Eulers product identity is as follows

\begin{align} \prod_{n=1}^{\infty} (1-q^{2n-1}) (1+q^{n}) =1 \end{align}

How one can explicitly prove this identity?

Note here $q$ deonotes a complex number satisfying $|q|<1$

Solution 1:

We have \begin{align}\prod_{n = 1}^\infty (1 - q^{2n-1})(1 + q^n) &= \prod_{n = 1}^\infty \frac{(1 - q^{2n-1})(1 - q^{2n})}{1 - q^n}\\ &= \frac{\prod_{n = 1}^\infty (1 - q^{2n-1})(1 - q^{2n})}{\prod_{n = 1}^\infty (1 - q^n)}\\ &= \frac{\prod_{n = 1}^\infty (1 - q^{2n-1})(1 - q^{2n})}{\prod_{n = 1}^\infty (1 -q^{2n})(1 - q^{2n-1})}\\ &= 1\end{align}

Solution 2:

For $\lvert q\rvert < 1$, define

$$f(q) = \prod_{n=1}^\infty (1-q^{2n-1})(1+q^n).$$

The product is absolutely and locally uniformly convergent on the open unit disk, hence $f$ is holomorphic there, and the product can be reordered and regrouped as desired. It is clear that $f(0) = 1$, and by reordering and regrouping, we have

$$\begin{aligned} f(q) &= \prod_{n=1}^\infty (1-q^{2n-1})(1+q^n)\\ &= \prod_{n=1}^\infty(1-q^{2n-1})(1+q^{2n-1})\cdot \prod_{n=1}^\infty (1+q^{2n})\\ &= \prod_{n=1}^\infty \bigl(1-(q^2)^{2n-1}\bigr)\bigl(1+(q^2)^n\bigr)\\ &= f(q^2). \end{aligned}$$

Since for $0 < \lvert q \rvert < 1$ the set $\{ q^{2^k} : k \in \mathbb{N}\}$ has an accumulation point in the unit disk (namely $0$), it follows that $f$ is constant.

Solution 3:

Another approach, similar to Daniel's, without an appeal to properties of holomorphic functions.
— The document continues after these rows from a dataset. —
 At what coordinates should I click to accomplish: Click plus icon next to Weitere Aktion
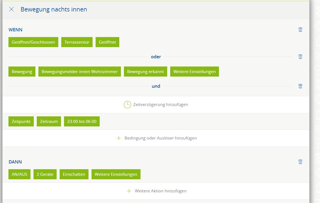129,191
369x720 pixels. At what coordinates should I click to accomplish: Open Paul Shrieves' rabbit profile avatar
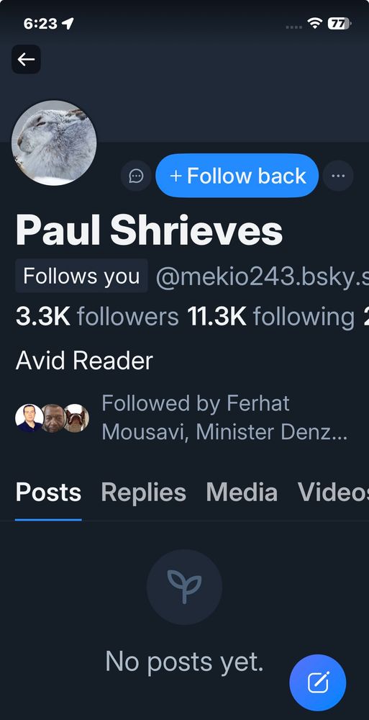(54, 143)
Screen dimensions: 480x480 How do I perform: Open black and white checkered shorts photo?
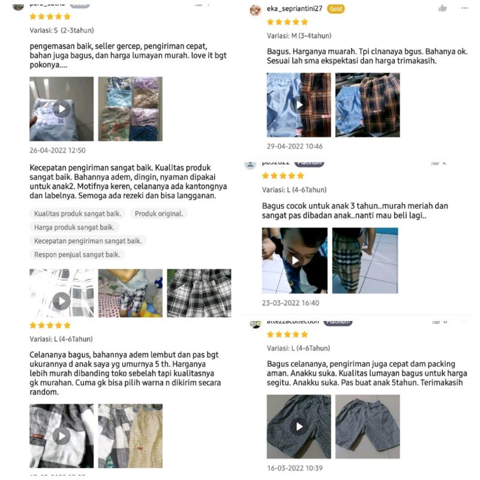click(x=199, y=293)
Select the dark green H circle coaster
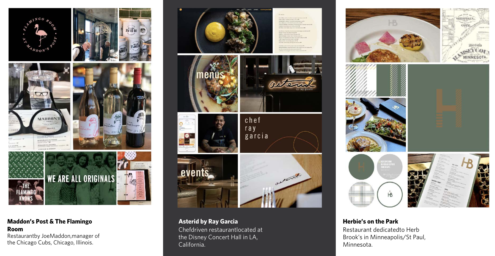This screenshot has width=495, height=256. [361, 167]
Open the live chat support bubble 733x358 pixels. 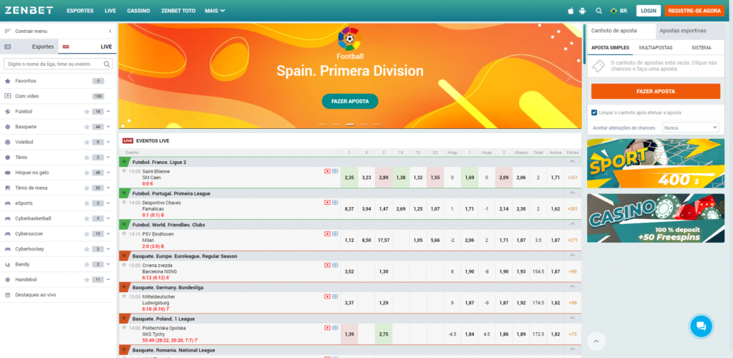[x=700, y=326]
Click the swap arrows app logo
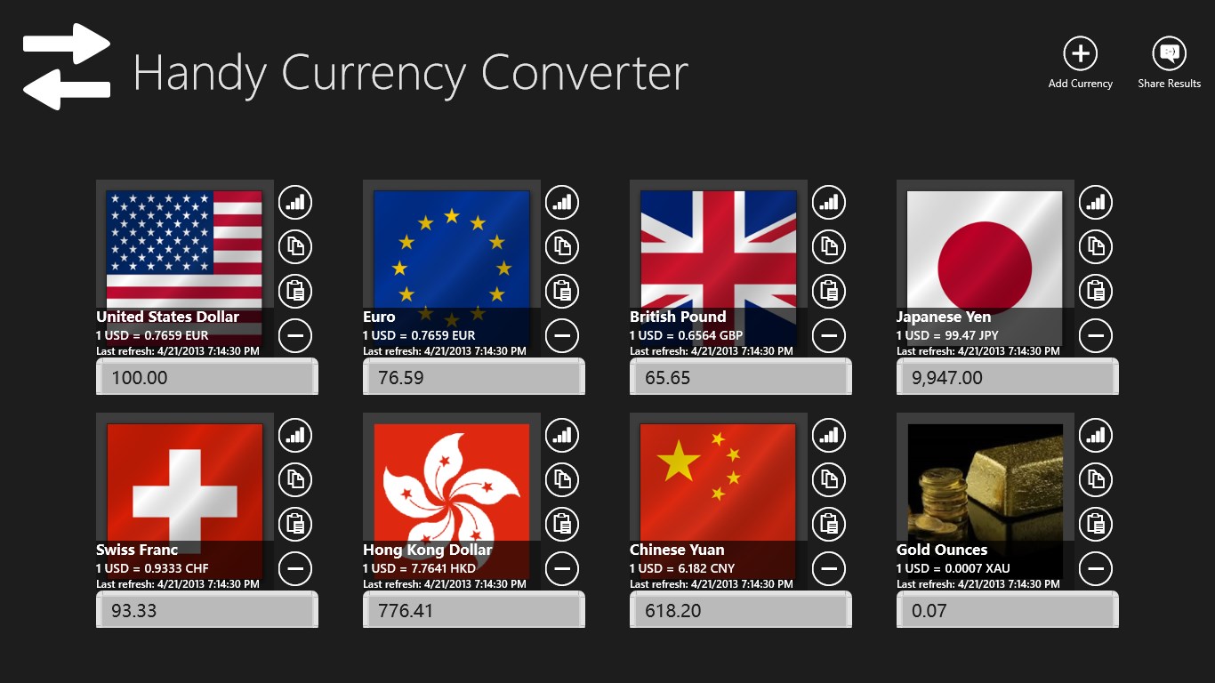 67,67
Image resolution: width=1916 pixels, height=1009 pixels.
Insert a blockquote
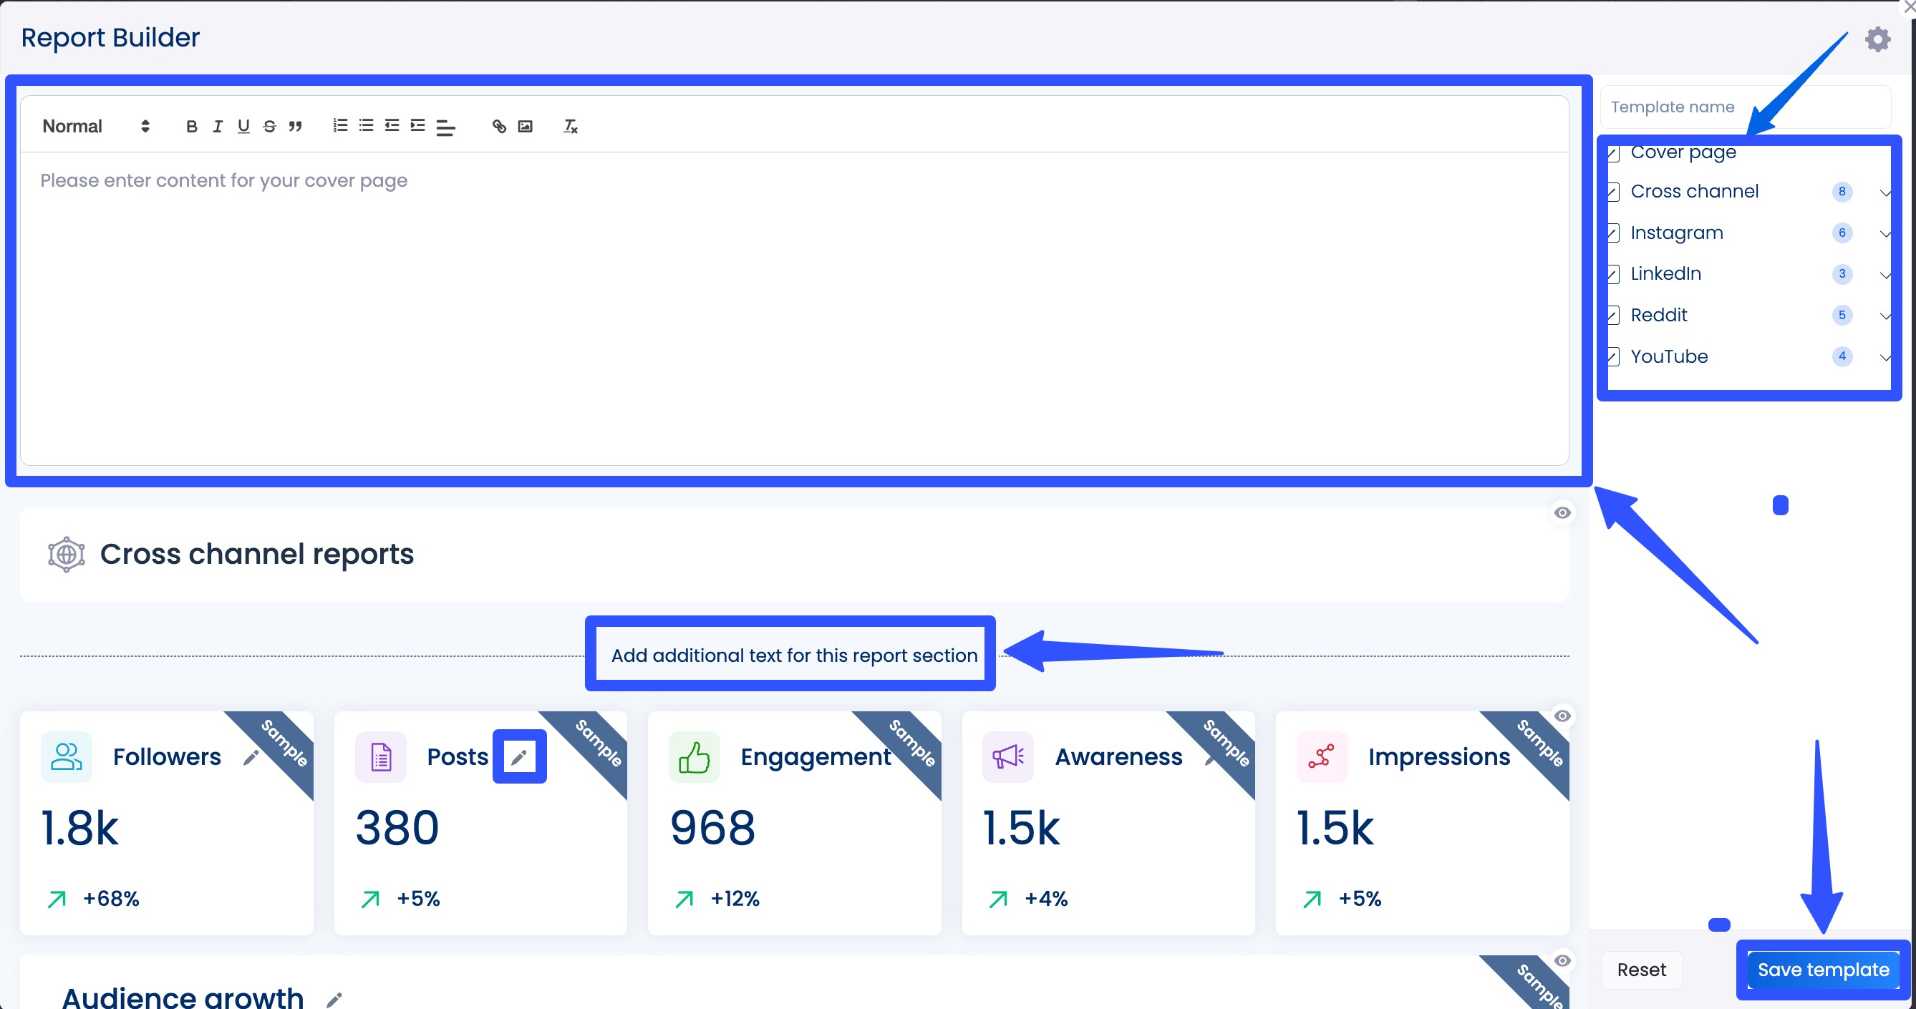coord(295,126)
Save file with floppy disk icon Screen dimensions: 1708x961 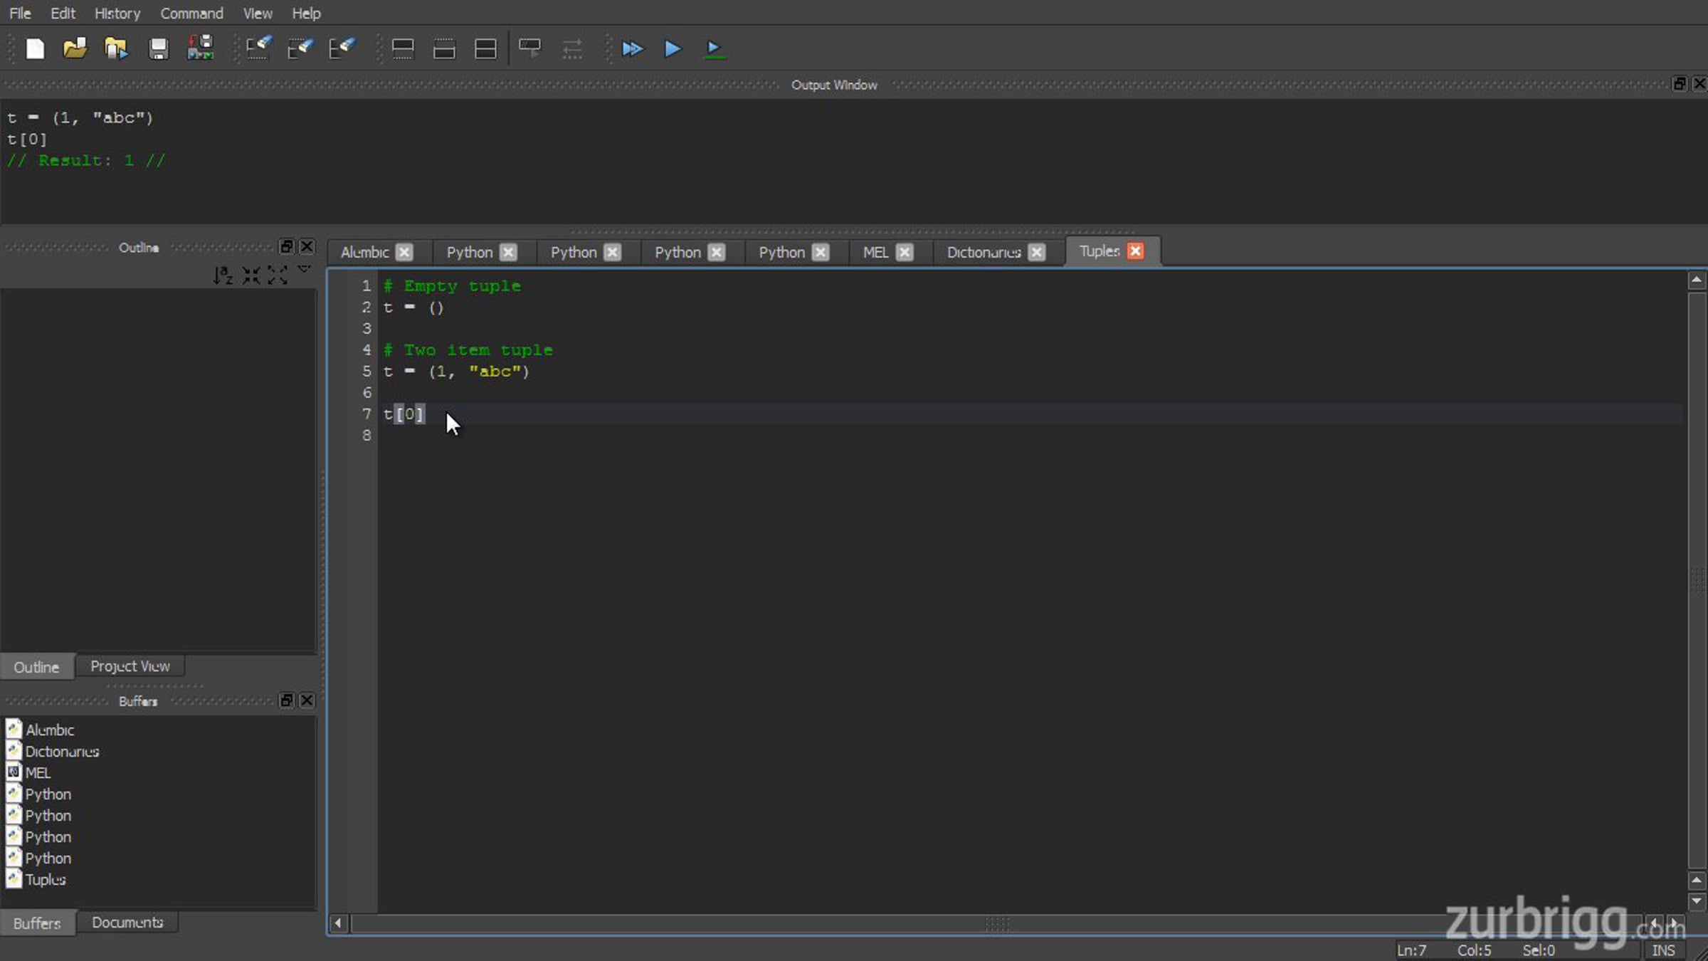pos(158,48)
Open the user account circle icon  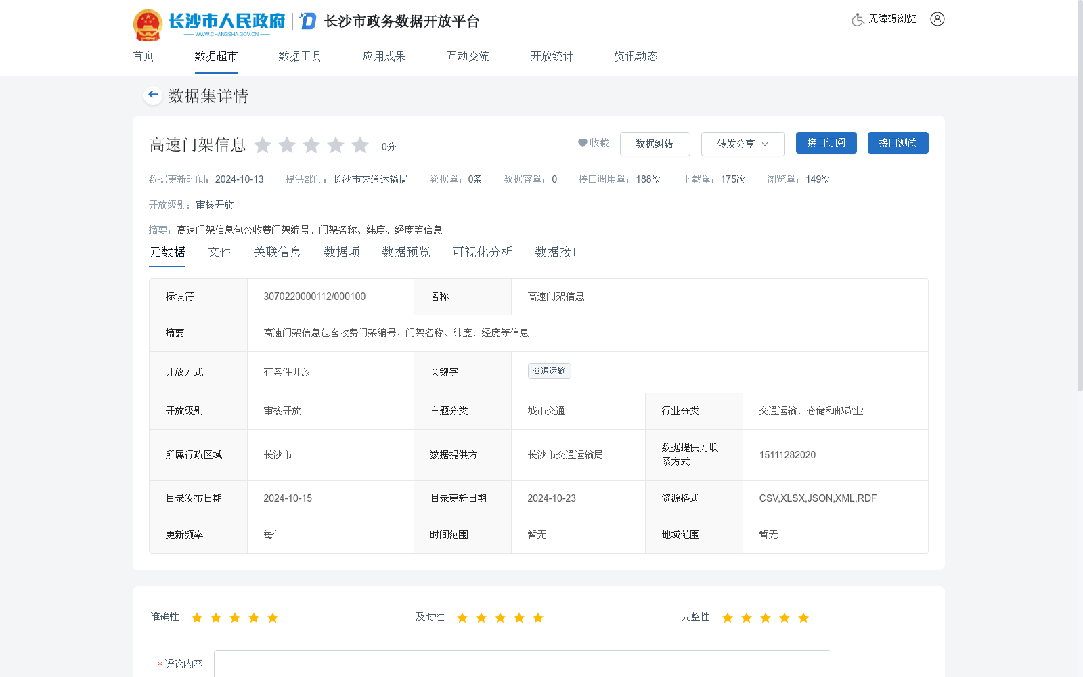click(x=937, y=19)
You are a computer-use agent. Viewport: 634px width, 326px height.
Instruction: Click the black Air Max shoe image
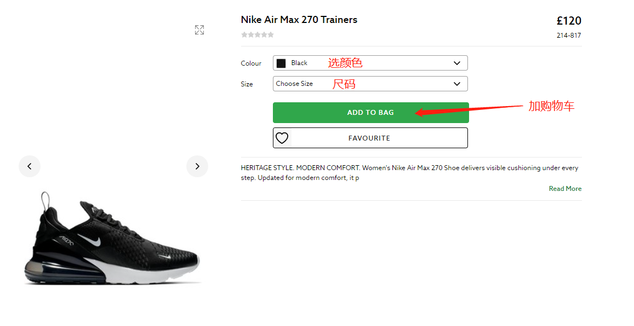[x=112, y=238]
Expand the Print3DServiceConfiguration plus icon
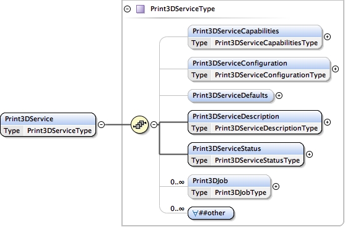 pyautogui.click(x=335, y=69)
$$(1-q)(1+q)(1+q^2)\cdots (1+q^{2^n})\cdots = 1$$

since the partial product is $1-q^{2^{n+1}}$ .

Substituting $q^{2k-1}$, you get:

$$(1-q^{2k-1})(1+q^{2k-1})(1+q^{(2k-1)\cdot 2})\cdots\left(1+q^{(2k-1)\cdot 2^n}\right)\cdots = 1$$

So $$1=\prod_{k=1}^\infty \left((1-q^{2k-1})\prod_{n=0}^\infty \left(1+q^{(2k-1)2^n}\right)\right)$$

Now, ever positive integer $N$ can be written in exactly one way as $(2k-1)2^n$. So we can rearrange.